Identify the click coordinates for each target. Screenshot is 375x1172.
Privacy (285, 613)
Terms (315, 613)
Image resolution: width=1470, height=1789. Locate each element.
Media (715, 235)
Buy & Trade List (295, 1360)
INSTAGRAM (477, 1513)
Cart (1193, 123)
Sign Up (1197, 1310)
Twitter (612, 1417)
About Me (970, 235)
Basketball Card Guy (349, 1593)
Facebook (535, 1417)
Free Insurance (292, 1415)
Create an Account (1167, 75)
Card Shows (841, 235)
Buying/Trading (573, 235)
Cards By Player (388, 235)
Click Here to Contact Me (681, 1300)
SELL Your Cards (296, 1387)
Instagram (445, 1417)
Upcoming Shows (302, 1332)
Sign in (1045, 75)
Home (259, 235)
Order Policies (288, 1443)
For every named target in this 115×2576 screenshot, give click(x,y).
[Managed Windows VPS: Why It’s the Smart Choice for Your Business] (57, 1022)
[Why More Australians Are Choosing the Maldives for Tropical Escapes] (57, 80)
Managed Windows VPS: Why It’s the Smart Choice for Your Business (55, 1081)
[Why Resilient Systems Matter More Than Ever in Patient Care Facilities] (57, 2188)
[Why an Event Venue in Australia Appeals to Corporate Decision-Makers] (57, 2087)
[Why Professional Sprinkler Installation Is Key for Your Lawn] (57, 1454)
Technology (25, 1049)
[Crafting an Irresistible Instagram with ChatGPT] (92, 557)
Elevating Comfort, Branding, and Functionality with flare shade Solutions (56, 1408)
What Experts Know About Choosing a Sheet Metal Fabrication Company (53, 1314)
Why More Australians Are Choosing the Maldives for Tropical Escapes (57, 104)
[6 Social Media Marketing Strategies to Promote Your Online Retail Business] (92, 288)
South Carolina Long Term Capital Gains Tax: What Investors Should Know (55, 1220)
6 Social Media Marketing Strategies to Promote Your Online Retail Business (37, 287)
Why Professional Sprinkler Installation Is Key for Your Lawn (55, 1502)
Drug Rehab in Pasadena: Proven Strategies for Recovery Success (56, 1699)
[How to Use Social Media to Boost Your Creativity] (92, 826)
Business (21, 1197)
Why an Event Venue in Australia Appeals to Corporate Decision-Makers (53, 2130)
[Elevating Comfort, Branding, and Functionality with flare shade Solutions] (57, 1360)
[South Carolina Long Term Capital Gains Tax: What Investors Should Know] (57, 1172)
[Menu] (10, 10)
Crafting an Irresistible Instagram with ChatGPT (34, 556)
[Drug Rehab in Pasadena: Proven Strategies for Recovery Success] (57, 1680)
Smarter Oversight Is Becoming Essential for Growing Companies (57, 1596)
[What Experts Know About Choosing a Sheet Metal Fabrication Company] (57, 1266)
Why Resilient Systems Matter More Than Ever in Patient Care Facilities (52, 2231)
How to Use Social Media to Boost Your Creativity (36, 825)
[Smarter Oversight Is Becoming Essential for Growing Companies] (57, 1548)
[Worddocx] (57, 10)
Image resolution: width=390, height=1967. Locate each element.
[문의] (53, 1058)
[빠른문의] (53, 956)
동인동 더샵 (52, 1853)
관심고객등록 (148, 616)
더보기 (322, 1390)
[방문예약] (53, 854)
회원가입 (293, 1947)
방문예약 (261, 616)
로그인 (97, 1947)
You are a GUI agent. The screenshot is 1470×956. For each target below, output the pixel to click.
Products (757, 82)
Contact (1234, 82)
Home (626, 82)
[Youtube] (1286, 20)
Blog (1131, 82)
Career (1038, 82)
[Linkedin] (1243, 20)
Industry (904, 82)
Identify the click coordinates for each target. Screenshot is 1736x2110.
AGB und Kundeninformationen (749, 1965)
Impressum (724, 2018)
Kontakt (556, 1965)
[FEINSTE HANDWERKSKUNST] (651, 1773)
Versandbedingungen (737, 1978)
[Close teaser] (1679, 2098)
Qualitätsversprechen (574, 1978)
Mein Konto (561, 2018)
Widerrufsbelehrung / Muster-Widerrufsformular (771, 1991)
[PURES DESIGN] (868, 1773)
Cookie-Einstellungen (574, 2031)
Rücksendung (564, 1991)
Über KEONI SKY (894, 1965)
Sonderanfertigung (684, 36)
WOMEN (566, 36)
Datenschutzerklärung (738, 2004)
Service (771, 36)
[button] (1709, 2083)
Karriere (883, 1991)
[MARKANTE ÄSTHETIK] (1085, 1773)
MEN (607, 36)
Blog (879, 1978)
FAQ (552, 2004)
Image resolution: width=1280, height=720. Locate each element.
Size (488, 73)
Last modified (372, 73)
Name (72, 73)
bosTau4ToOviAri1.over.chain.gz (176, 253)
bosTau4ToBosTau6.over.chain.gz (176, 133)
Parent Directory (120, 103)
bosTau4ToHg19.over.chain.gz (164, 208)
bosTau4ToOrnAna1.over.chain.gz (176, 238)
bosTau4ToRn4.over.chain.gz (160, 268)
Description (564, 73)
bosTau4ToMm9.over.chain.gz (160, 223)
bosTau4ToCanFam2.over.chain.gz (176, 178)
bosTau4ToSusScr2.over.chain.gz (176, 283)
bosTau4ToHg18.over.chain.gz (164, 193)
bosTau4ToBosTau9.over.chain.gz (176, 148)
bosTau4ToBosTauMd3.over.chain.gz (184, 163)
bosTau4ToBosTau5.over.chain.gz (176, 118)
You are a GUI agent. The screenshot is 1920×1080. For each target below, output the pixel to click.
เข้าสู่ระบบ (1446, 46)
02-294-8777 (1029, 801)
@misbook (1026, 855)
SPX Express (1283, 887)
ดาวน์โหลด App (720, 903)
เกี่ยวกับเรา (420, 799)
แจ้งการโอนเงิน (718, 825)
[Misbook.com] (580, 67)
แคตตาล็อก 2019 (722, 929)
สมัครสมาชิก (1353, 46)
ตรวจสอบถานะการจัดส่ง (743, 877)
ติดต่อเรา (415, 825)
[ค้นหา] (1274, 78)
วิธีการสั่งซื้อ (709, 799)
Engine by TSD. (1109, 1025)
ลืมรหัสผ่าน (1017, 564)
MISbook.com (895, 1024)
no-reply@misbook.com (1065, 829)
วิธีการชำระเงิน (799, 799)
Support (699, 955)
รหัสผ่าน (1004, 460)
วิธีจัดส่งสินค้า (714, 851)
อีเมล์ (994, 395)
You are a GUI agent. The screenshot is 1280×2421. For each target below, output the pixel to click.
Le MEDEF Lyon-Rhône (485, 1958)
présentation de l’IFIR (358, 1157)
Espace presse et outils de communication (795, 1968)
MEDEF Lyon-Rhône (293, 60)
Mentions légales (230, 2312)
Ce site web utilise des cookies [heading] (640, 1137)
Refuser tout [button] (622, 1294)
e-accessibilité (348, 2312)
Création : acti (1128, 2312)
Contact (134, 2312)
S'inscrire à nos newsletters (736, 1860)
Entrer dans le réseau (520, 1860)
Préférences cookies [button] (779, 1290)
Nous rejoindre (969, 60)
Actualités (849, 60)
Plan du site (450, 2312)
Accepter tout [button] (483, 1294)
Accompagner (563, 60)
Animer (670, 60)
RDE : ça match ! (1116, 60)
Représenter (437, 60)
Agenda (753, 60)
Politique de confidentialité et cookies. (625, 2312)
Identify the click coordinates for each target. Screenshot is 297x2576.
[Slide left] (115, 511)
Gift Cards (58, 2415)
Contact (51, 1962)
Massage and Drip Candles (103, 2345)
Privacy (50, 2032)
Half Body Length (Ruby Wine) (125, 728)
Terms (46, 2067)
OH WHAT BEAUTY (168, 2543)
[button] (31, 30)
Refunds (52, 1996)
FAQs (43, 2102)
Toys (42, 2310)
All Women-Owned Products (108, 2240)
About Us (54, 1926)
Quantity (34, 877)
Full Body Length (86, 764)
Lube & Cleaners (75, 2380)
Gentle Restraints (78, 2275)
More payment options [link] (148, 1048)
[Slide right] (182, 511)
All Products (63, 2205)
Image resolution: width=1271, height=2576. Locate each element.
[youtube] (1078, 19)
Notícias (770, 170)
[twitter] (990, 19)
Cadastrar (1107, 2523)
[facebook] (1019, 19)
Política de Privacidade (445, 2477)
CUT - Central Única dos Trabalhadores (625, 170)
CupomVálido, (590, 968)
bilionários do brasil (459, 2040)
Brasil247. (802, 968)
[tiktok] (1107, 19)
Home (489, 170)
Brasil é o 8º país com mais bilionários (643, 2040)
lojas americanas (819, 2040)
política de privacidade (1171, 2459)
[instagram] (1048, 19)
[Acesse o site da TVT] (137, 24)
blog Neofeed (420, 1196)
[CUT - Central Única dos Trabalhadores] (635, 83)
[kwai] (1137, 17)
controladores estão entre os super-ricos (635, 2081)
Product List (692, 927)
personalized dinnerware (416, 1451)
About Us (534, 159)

#####

» To do: Look through the data above and return exactly the lines from the one that contains "MEDEF Lyon-Rhône (293, 60)" to the one that contains "Agenda (753, 60)", inclusive, with nothing else.

» Your response:
MEDEF Lyon-Rhône (293, 60)
Mentions légales (230, 2312)
Ce site web utilise des cookies [heading] (640, 1137)
Refuser tout [button] (622, 1294)
e-accessibilité (348, 2312)
Création : acti (1128, 2312)
Contact (134, 2312)
S'inscrire à nos newsletters (736, 1860)
Entrer dans le réseau (520, 1860)
Préférences cookies [button] (779, 1290)
Nous rejoindre (969, 60)
Actualités (849, 60)
Plan du site (450, 2312)
Accepter tout [button] (483, 1294)
Accompagner (563, 60)
Animer (670, 60)
RDE : ça match ! (1116, 60)
Représenter (437, 60)
Agenda (753, 60)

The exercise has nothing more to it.